A recently published article “Dust versus Dust: Aluminum Therapy and Silicosis in the Canadian and Global Mining” (Canadian Historical Review, 102(1) Mar. 2021: 1-26) provides a thorough, if disturbing, examination of the forces in play behind the development and widespread adoption of McIntyre Powder. Facing a silicosis crisis as the disease ravaged the lungs of underground miners exposed to the silica dust, the finely ground aluminum oxide was first tested as a possible preventative treatment by industrial doctors at the McIntyre Mine, Porcupine, northern Ontario, in the late 1930s. Over the following three decades the McIntyre Research Foundation (MRF) distributed its treatment to miners on nearly every continent. In exploring the intersection of corporate and government interests, the scientific controversies, the role of labour, workers’ compensation board and the media,  the authors reveal how the “Canadian mining industry, working under the auspices of the MRF, reinforced its power over workers, denying them the right to informed consent as they exposed them to a form of industrial pollution that carried dire consequences for their future…”

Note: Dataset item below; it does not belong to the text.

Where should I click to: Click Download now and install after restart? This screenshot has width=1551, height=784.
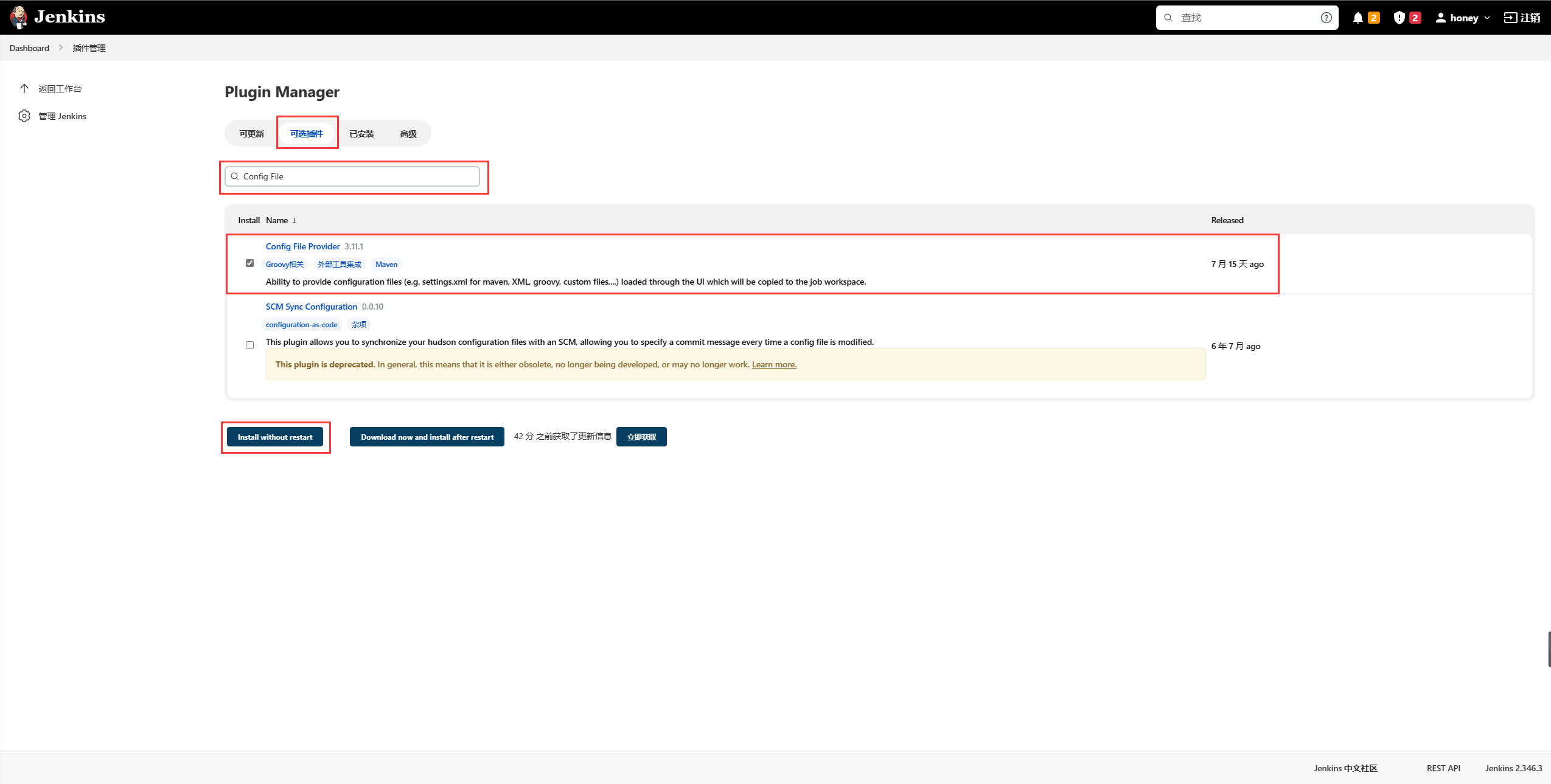(x=427, y=436)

McIntyre Powder Project founder Janice Martell offers a resounding endorsement of the detailed history of the program:

The “Dust versus Dust” article offers a comprehensive review of the “quick fix” use of McIntyre Powder by the mining industry to combat silicosis, at an unknown cost to the health and lives of the miners and workers who were given no choice but to “breathe deep, boys!

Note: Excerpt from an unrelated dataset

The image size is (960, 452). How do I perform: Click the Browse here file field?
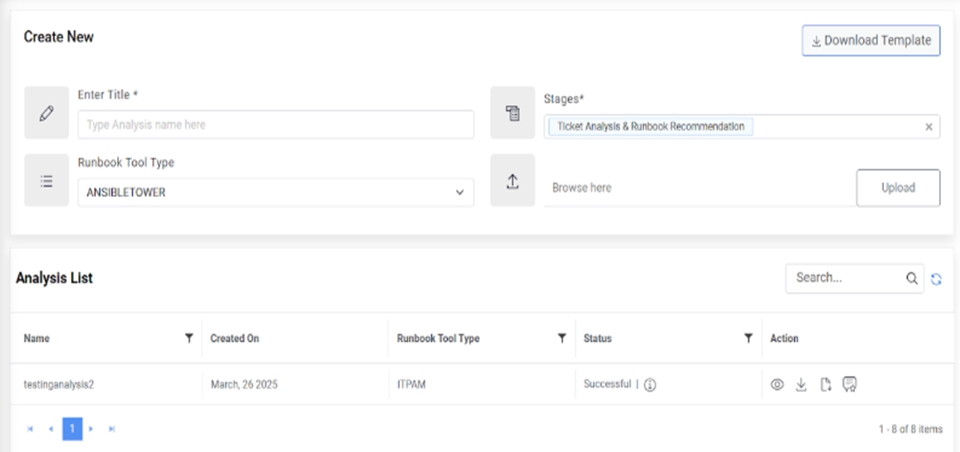[695, 188]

“When I first began researching McIntyre Powder in 2011, an online search yielded two entries: the Sandra Rifat study […], and a notation in the Mining Hall of Fame honouring McIntyre Porcupine Mine Manager R.J. Ennis for instituting the use of McIntyre Powder inhalation to address the problem of silicosis.  When I researched archival records from the McIntyre Research Foundation, the Ontario Mining Association, and relevant government entities, the control that the northern Ontario mining industry had over the McIntyre Powder story was pervasive.”